The situation where closurization occurs is exactly the situation where the generic function instantiation feature specified in this document may kick in.
First note that generic function declarations provide support for working with generic functions as first class values, i.e., generic functions support regular closurization, just like non-generic functions.
The essence of generic function instantiation is to allow for “curried” invocations, in the sense that a generic function can receive its actual type arguments separately during closurization (it must then receive all its type arguments, not just some of them), and that yields a non-generic function whose type is obtained by substituting type variables in the generic type for the actual type arguments:
X fg<X extends num>(X x) => x; class A { static X fs<X extends num>(X x) => x; X fi<X extends num>(X x) => x; } main() { X fl<X extends num>(X x) => x; var genericFunctions = <Function>[fg, A.fs, new A().fi, fl, <X>(X x) => x]; var instantiatedFunctions = <int Function(int)>[fg, A.fs, new A().fi, fl]; }
The functions stored in instantiatedFunctions are all of type int Function(int), and they are obtained by passing the actual type argument int to the denoted generic function, thus obtaining a non-generic function of the specified type. Hence, the reason why instantiatedFunctions can be created as shown is that it relies on generic function instantiation, for each element in the list.
Note that generic function instantiation is not supported with all kinds of generic functions; this is discussed in the discussion section.
It may seem natural to allow explicit instantiations, e.g., fg<int> and new A().fi<int> (where type arguments are passed explicitly, but there is no value argument list). This kind of construct would yield non-generic functions, just like the cases shown above where the type arguments are inferred. This is a language extension which is not included in this document. It may or may not be added to the language separately.

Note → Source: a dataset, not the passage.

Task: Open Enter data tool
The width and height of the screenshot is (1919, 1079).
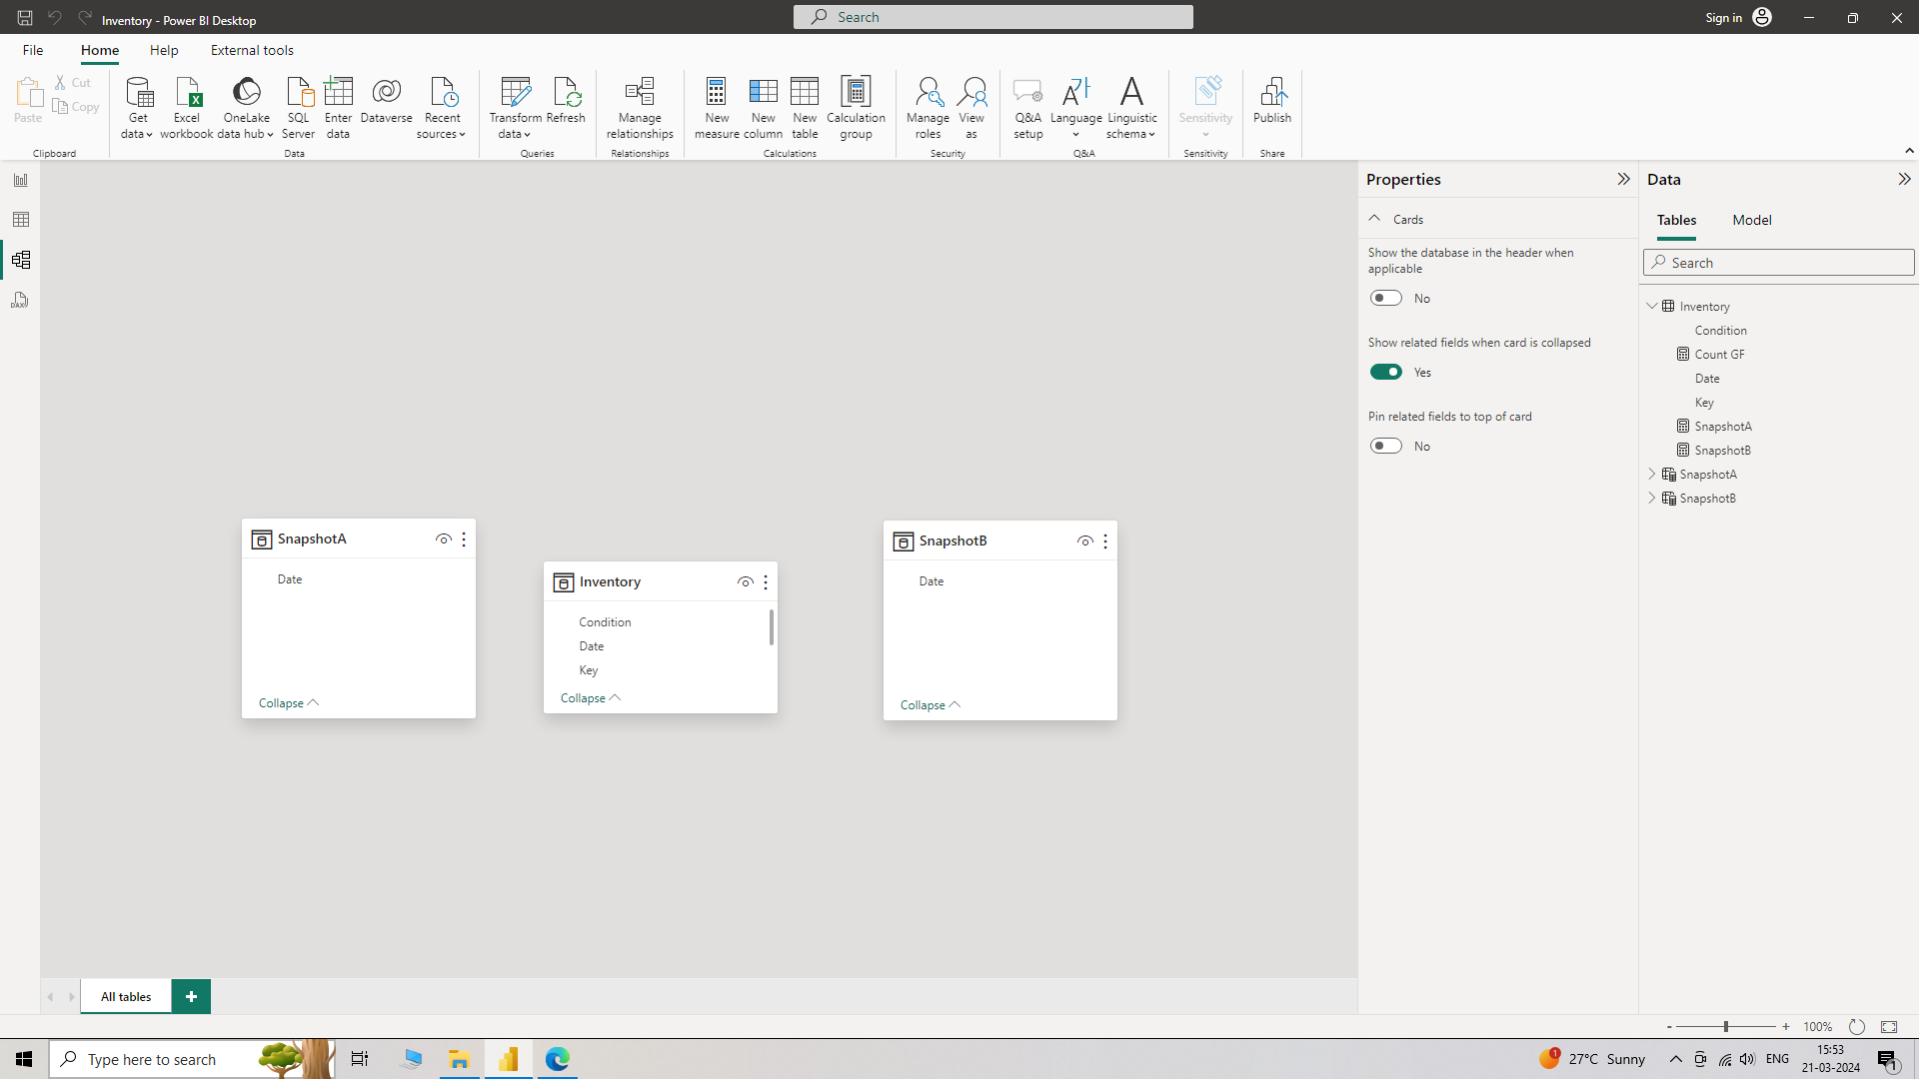Action: [x=338, y=108]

This feature does not affect the grammar.
If this feature is generalized to include explicit generic function instantiation, the grammar would need to be extended to allow a construct like f<int> as an expression.
We say that a reference of the form identifier, identifier '.' identifier, or identifier '.' identifier '.' identifier is a statically resolved reference to a function if it denotes a declaration of a library function or a static function.
Such a reference is first-order in the sense that it is bound directly to the function declaration and there need not be a heap object which represents said function declaration in order to support invocations of the function. In that sense we may consider statically resolved references “extra simple”, compared to general references to functions. In particular, a statically resolved reference to a function will have a static type which is obtained directly from its declaration, it will never be a supertype thereof such as Function or dynamic.
When an expression e whose static type is a generic function type G is used in a context where the expected type is a non-generic function type F, it is a compile-time error except in the three situations specified below.
The point is that generic function instantiation will only take place in situations where we would have a compile-time error without that feature, and in those situations the compile-time error will still exist unless the situation matches one of those three exceptions.
1st exception: If e is a statically resolved reference to a function, and type inference yields an actual type argument list T1 .. Tk such that G<T1 .. Tk> is assignable to F, then the program is modified such that e is replaced by a reference to a non-generic function whose signature is obtained by substituting T1 .. Tk for the formal type parameters in the function signature of the function denoted by e, and whose semantics for each invocation is the same as invoking e with T1 .. Tk as the actual type argument list.
Here is an example:
List<T> foo<T>(T t) => [t]; List<int> fooOfInt(int i) => [i]; String bar(List<int> f(int)) => "${f(42)}"; main() { print(bar(foo)); }
In this example, foo as an actual argument to bar will be modified as if the call had been bar(fooOfInt), except for equality—which is specified next.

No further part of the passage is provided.